§ **What to do**: Begin the copy at the line that contains "Select the bold Nasim Store merchant name", end it at the last line of the entries below, keep every word exact, and include no pictures.

§ **Entries provided**:
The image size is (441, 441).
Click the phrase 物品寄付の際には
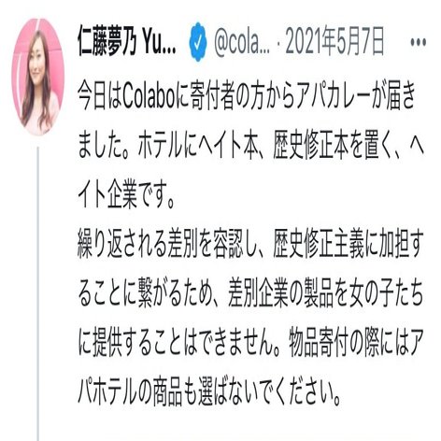tap(349, 345)
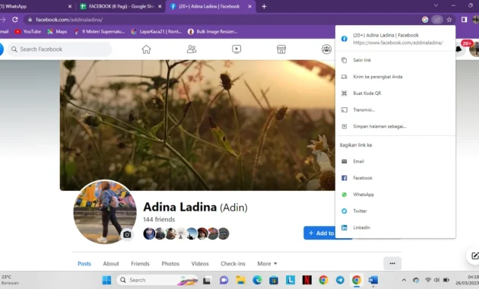This screenshot has height=289, width=479.
Task: Open the Friends icon in Facebook navbar
Action: [192, 49]
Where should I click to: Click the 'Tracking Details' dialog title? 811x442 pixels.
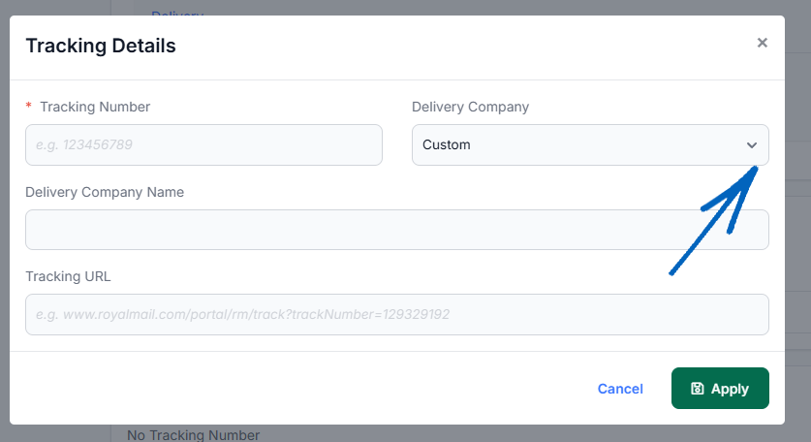[101, 45]
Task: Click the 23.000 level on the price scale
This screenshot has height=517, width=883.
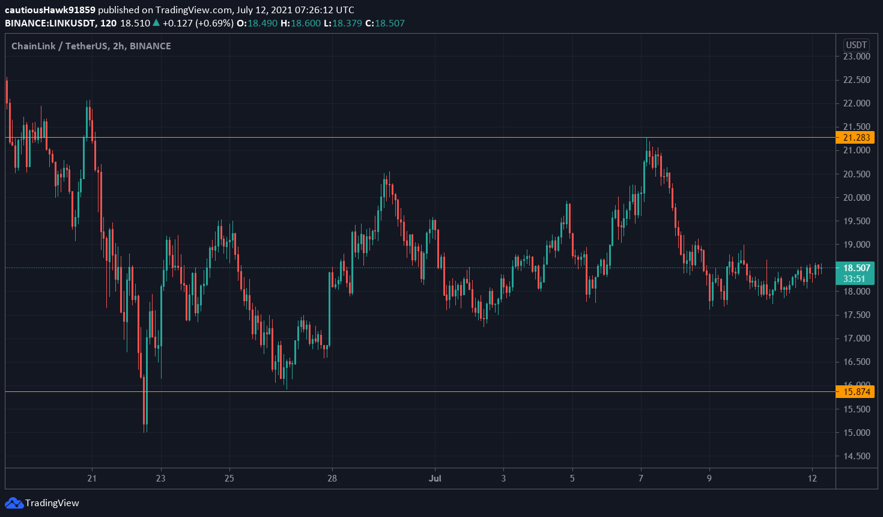Action: pyautogui.click(x=857, y=56)
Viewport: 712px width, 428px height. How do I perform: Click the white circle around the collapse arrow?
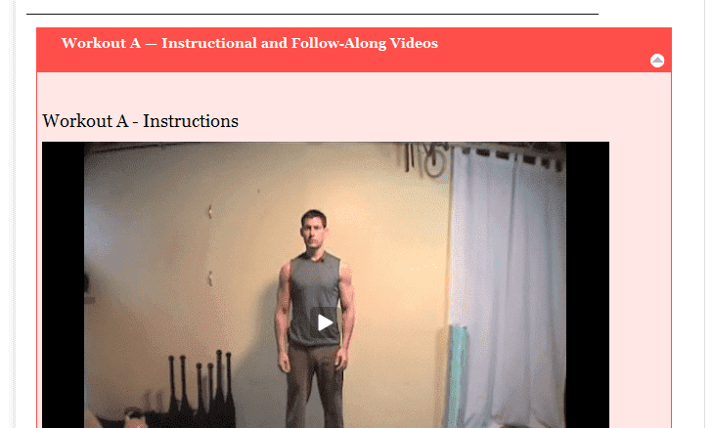(657, 61)
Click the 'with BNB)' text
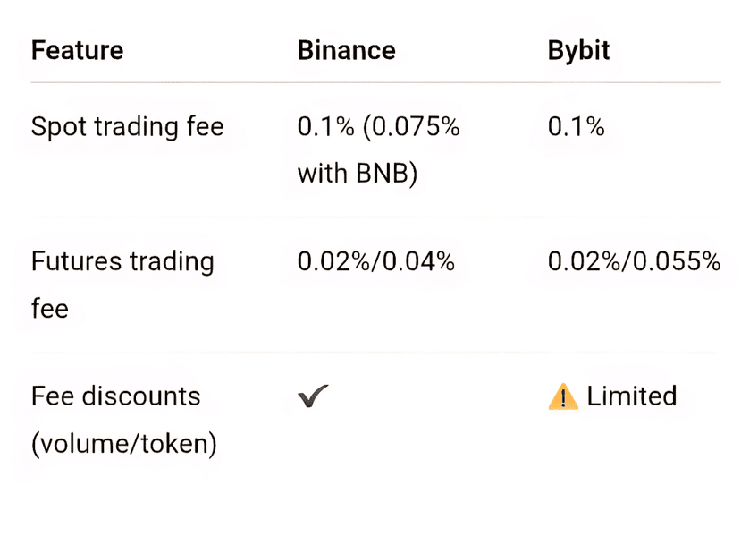This screenshot has height=537, width=741. (x=358, y=173)
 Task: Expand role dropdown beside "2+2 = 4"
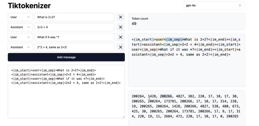[x=20, y=27]
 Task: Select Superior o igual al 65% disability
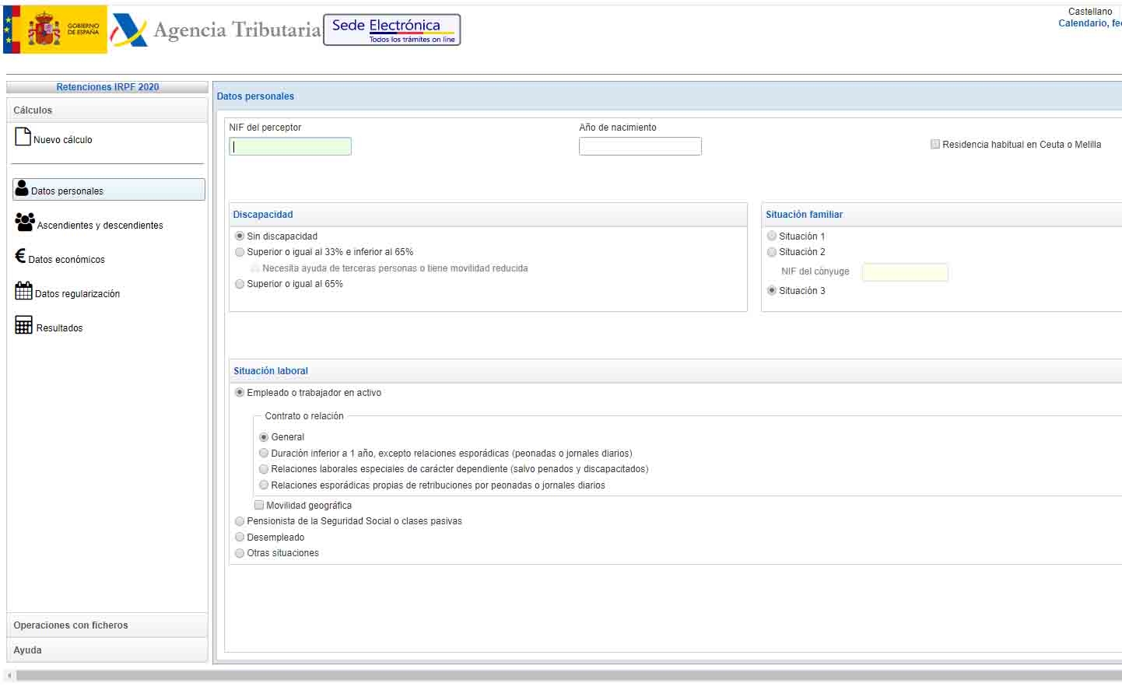click(240, 284)
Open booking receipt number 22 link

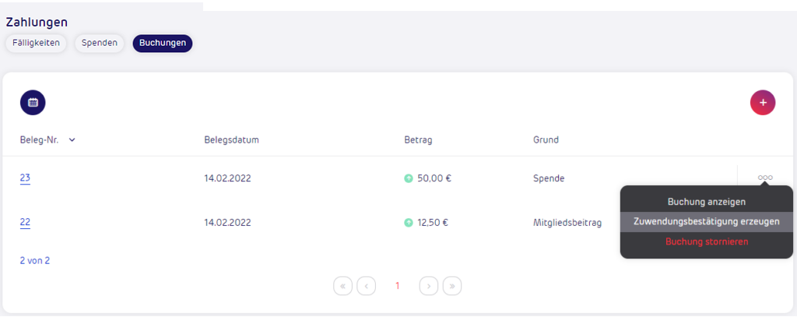pos(25,222)
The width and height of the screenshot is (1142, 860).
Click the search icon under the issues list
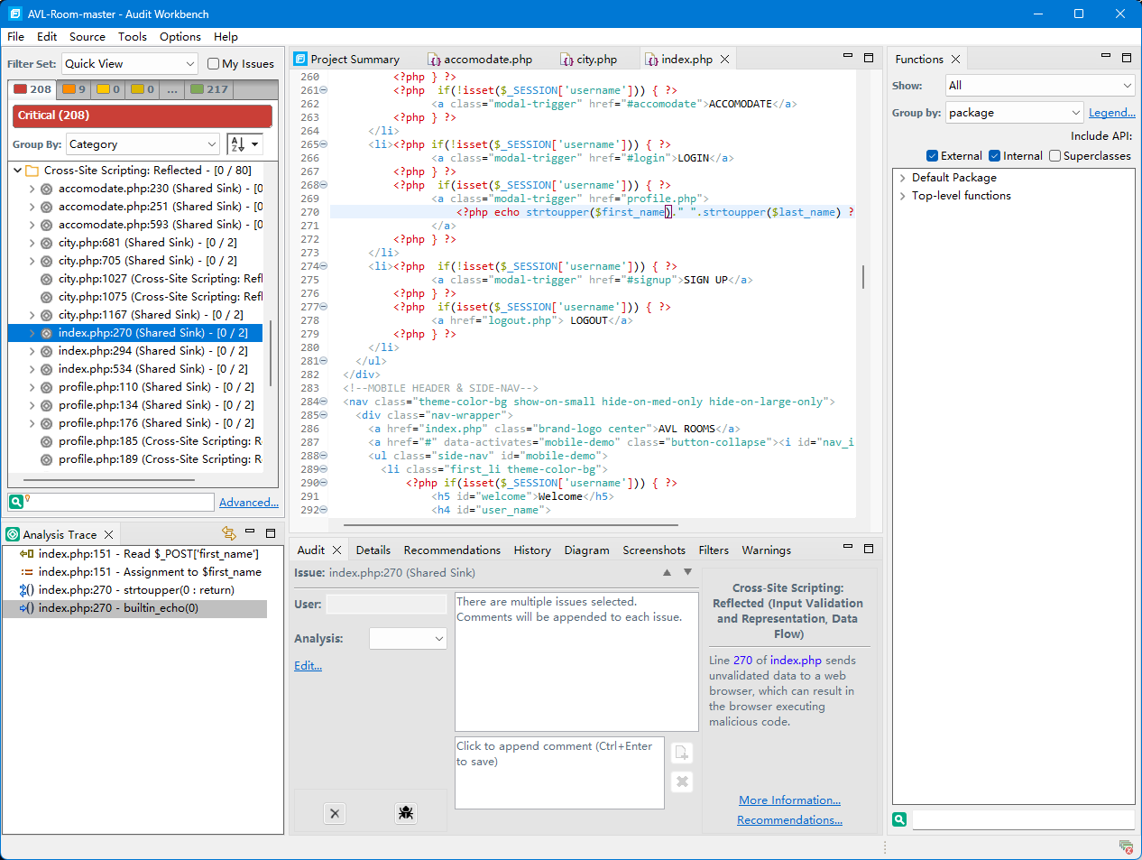pyautogui.click(x=16, y=502)
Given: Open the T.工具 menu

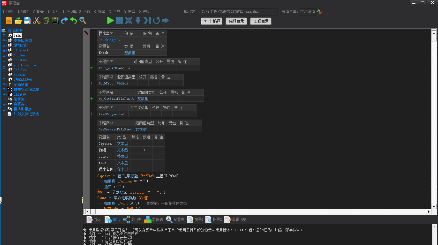Looking at the screenshot, I should [x=115, y=12].
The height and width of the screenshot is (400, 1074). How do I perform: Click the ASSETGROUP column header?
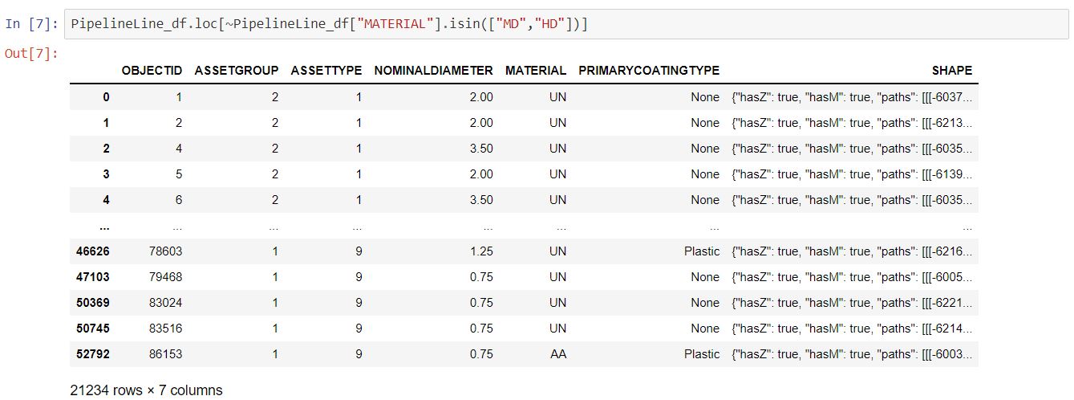[237, 71]
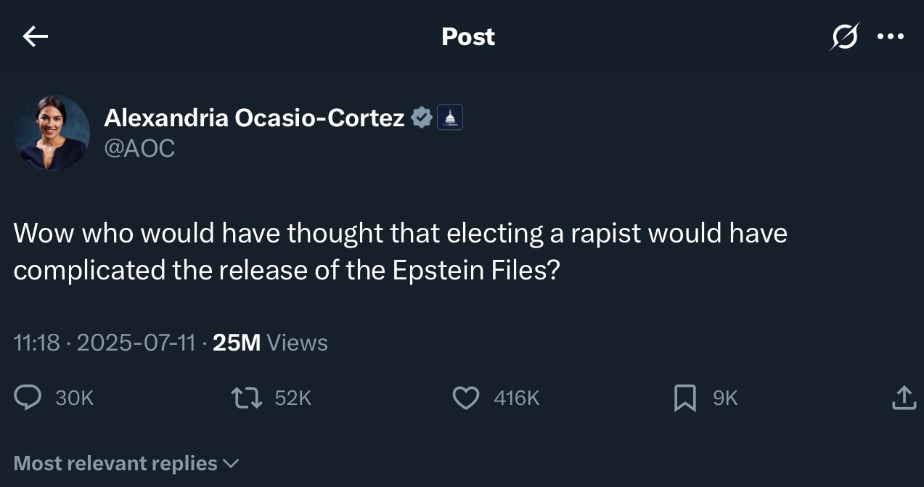The width and height of the screenshot is (924, 487).
Task: Bookmark the post with bookmark icon
Action: coord(685,398)
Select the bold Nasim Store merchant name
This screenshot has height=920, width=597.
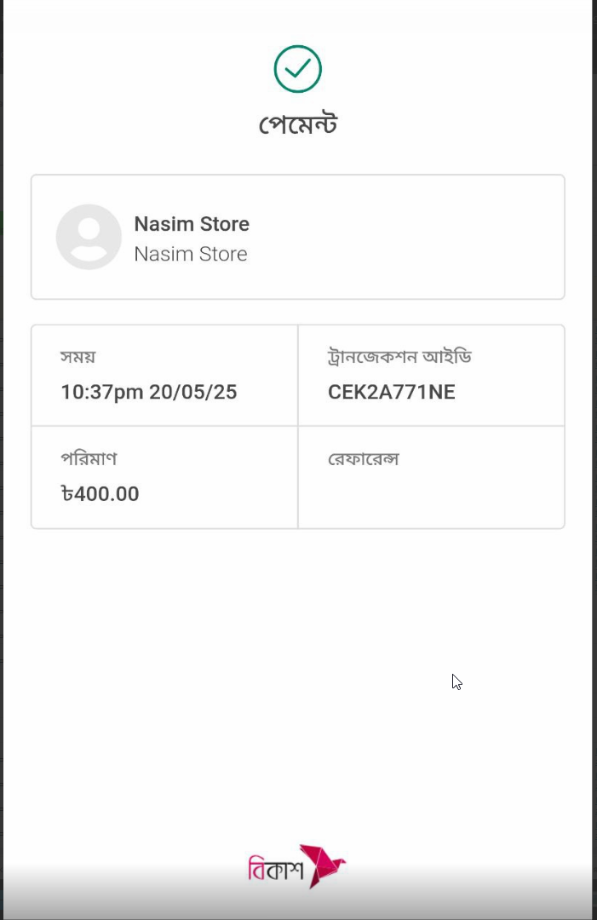pos(192,223)
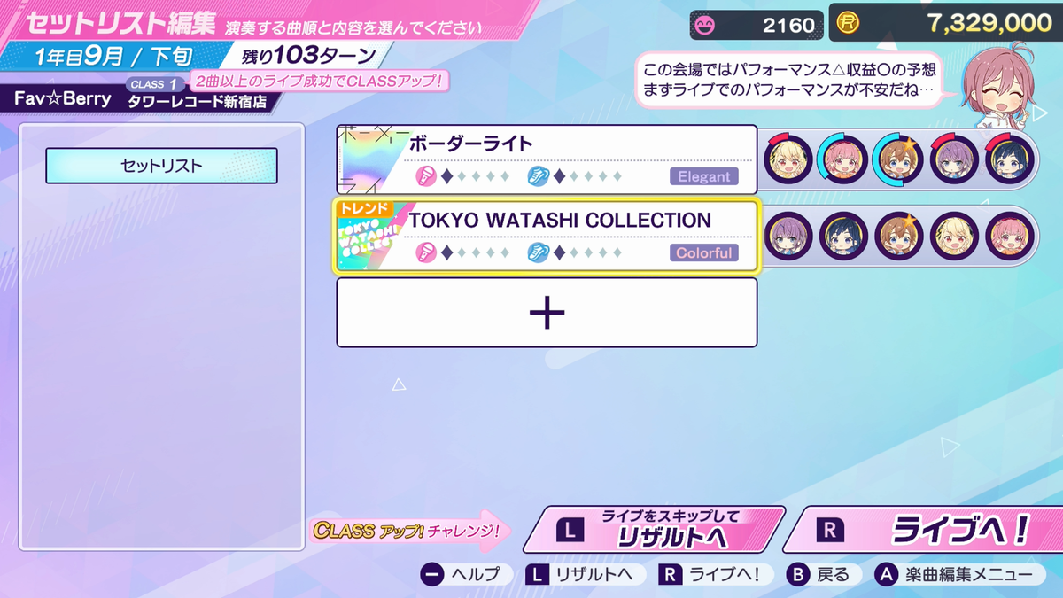This screenshot has height=598, width=1063.
Task: Select the ボーダーライト song entry
Action: tap(547, 159)
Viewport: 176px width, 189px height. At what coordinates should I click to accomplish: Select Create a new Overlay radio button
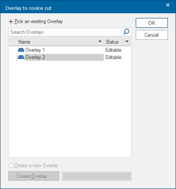pyautogui.click(x=11, y=165)
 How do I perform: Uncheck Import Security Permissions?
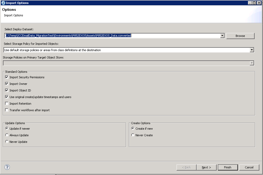coord(7,77)
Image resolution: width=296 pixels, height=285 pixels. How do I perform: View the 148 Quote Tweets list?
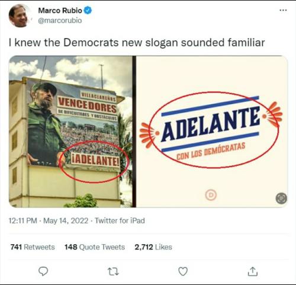(x=95, y=247)
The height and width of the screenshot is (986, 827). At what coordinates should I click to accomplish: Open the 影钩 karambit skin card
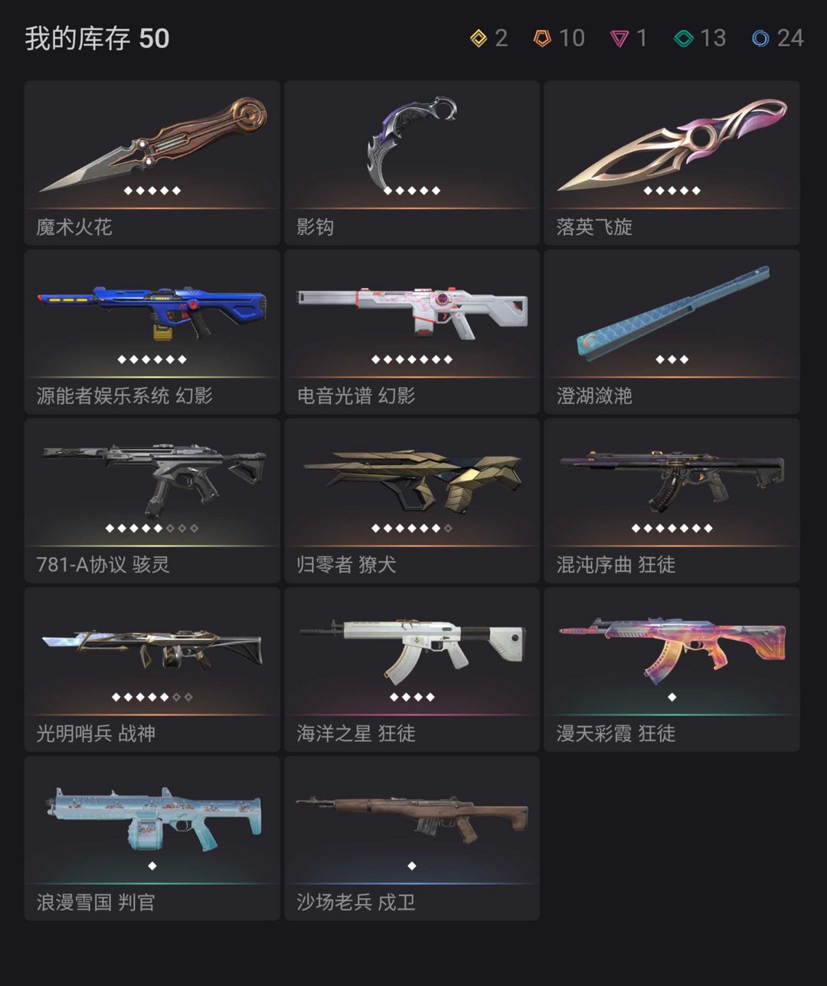tap(412, 163)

§ **Answer to the exercise**:
Select the bold Nasim Store merchant name
This screenshot has height=920, width=597.
pos(192,223)
This screenshot has height=598, width=1063.
Task: Select the ボーダーライト song entry
Action: tap(547, 159)
Viewport: 176px width, 189px height. At what coordinates should I click to accomplish: Select Create a new Overlay radio button
pyautogui.click(x=11, y=165)
 How do I perform: Uncheck Import Security Permissions?
coord(7,77)
Image resolution: width=296 pixels, height=285 pixels. How do I perform: View the 148 Quote Tweets list?
(x=95, y=247)
The height and width of the screenshot is (986, 827). At what coordinates should I click to accomplish: Open the 影钩 karambit skin card
tap(412, 163)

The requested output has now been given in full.